Try it
Start at the top and transcribe every record through the final line exactly.

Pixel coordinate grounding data
+ + + + +
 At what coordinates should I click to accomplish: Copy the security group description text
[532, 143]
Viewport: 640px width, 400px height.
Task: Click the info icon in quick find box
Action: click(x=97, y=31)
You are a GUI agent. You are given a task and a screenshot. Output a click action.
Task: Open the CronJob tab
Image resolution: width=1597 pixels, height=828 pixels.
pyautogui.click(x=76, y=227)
+ + + + +
Output of the exercise
 At what coordinates should I click to accomplish: Copy the security group description text
[532, 143]
Viewport: 640px width, 400px height.
Task: Click the info icon in quick find box
Action: click(x=97, y=31)
You are a GUI agent. You are given a task and a screenshot. Output a click action.
Task: Open the CronJob tab
Image resolution: width=1597 pixels, height=828 pixels.
pyautogui.click(x=76, y=227)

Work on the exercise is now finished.